Document passage ->
## begin

2015-02-25 Thread Uros Bizjak
On Wed, Feb 25, 2015 at 3:24 PM, Yuri Rumyantsev  wrote:
> Hi All,
>
> Here is updated patch to fix ICE.
>
> Is it OK for trunk?
>
> 2015-02-25  Yuri Rumyantsev  
>
> PR target/65161
> * config/i386/i386.c (ix86_sched_reorder): Skip instruction reordering
> for selective scheduling.
>
> gcc/testsuite/ChangeLog
> * gcc.target/i386/pr65161.c: New test.

OK.

Thanks,
Uros.


[patch, libstdc++] Use explicit relative imports for the pretty printers

2015-02-25 Thread Matthias Klose
When gdb is linked/used with Python 3, import of the pretty printers fails:

Traceback (most recent call last):
 File
"/usr/share/gdb/auto-load/usr/lib/i386-linux-gnu/libstdc++.so.6.0.21-gdb.py",
line 58, in 
   import libstdcxx.v6
 File
"/usr/lib/i386-linux-gnu/../../share/gcc-5/python/libstdcxx/v6/__init__.py",
line 19, in 
   from printers import register_libstdcxx_printers
ImportError: No module named 'printers'
[Inferior 1 (process 6130) exited normally]

Python3 doesn't support implicit relative imports anymore.  Use explicit
relative imports instead.  This syntax is compatible with Python 2.5 and newer
2.x versions.  Ok for the trunk?

  Matthias


2015-02-25  Matthias Klose  

* python/libstdcxx/v6/__init__.py: Use explicit relative imports.

Index: libstdc++-v3/python/libstdcxx/v6/__init__.py
===
--- libstdc++-v3/python/libstdcxx/v6/__init__.py(revision 220970)
+++ libstdc++-v3/python/libstdcxx/v6/__init__.py(working copy)
@@ -16,7 +16,7 @@
 import gdb

 # Load the pretty-printers.
-from printers import register_libstdcxx_printers
+from .printers import register_libstdcxx_printers
 register_libstdcxx_printers(gdb.current_objfile())

 # Load the xmethods if GDB supports them.
@@ -28,5 +28,5 @@
 return False

 if gdb_has_xmethods():
-from xmethods import register_libstdcxx_xmethods
+from .xmethods import register_libstdcxx_xmethods
 register_libstdcxx_xmethods(gdb.current_objfile())


Re: [PR58315] reset inlined debug vars at return-to point

2015-02-25 Thread Alexandre Oliva
On Feb 25, 2015, Richard Biener  wrote:

> But code-motion could still move stmts from the inlined functions
> across these resets?

Sure, just like it could still move stmts across any other debug stmts.
Once you return from a function, it's as if all of its variables ceased
to exist, so what is the problem with this?

The real error, IMHO, is to assume the moved instruction is still inside
the inline function.  It isn't.  If you wanted to inspect the variable
before it went out of scope, the debugger should have helped you stop
there, not stop you at an instruction that is outside the expected flow.

> That said - shouldn't this simply performed by proper var-tracking
> u-ops produced by a backward scan over the function for "live"
> scope-blocks?

## end

Information provided ->
## begin

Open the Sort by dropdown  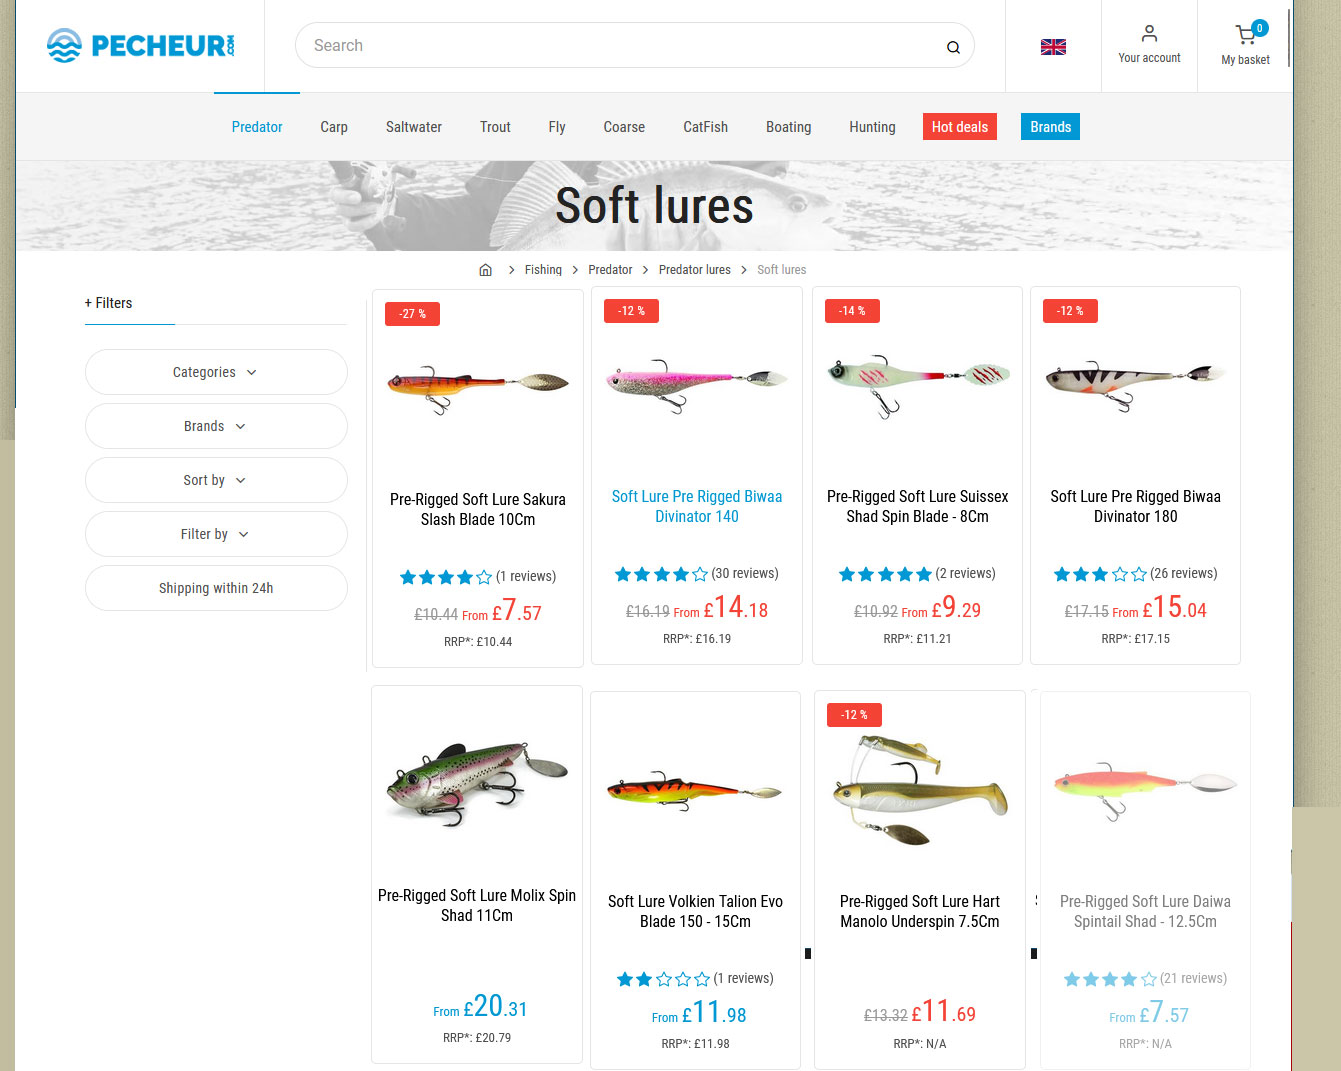(216, 480)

## end

Extend the GCC mailing-list archive excerpt, picking up right after its final line.

Answer to this problem ->
Please elaborate (ideally with a patch); I have no idea of how you plan
to map scope blocks to their original (and thus correct) position (i.e.,
before any code motion).

> That is, when you see a scope block becoming live from exit then add
> u-ops resetting all vars from that scope block?

Oh, you want code motion artifacts to leak into the language VM
execution modeled in debug info?  That would be fundamentally against
the model implemented with debug stmts and insns.  /me mumbles something
about mixing metaphors and leaky screwdrivers ;-D

IOW, I don't think that would be appropriate at all.  Remember the VTA
presentation at the GCC Summit years ago, when I showed you just can't
hope to recover debug info from code already mangled by the compiler,
because optimizations are lossy?  You get to a point in which you don't
know what you don't know, so you're bound to make wrong decisions.  So,
take note of what you're going to need when you know it's still
accurate.

> Your patch as-is would add very many debug stmts to for example
> tramp3d.

Do you have any evidence that this would have a negative impact on
compile time, memory use or any other relevant metric?  Odds are that,
if it makes any difference whatsoever, it will be a very positive one.

The absolute worst case of this patch is doubling the debug stmt count
(proof: it will add at most one debug stmt per inlined variable that had
at least one debug stmt).

Now, if you're concerned about debug stmt count, we could introduce
another debug stmt/insn form that can reset multiple variables in a
single swoop.  It does not seem to me like this would be worth the
effort.

> And as you say, the same reasoning applies to scopes in general, not
> just for inlines.

I actually said the opposite.  We turn block-local variables into
function-wide declarations very early, so apparently we *can* reference
the variables even when they're out of scope.  But we *cannot* do that
for inlined variables.  That's why I drew the line where I did.  (Plus,
introducing the debug temps at the point I did was easy to try, and it
had a huge positive impact :-)

Sure we *could* introduce debug unbind stmts at the end of scopes.  If
you have evidence or even a hunch that this will have a positive effect
on relevant metrics, go for it!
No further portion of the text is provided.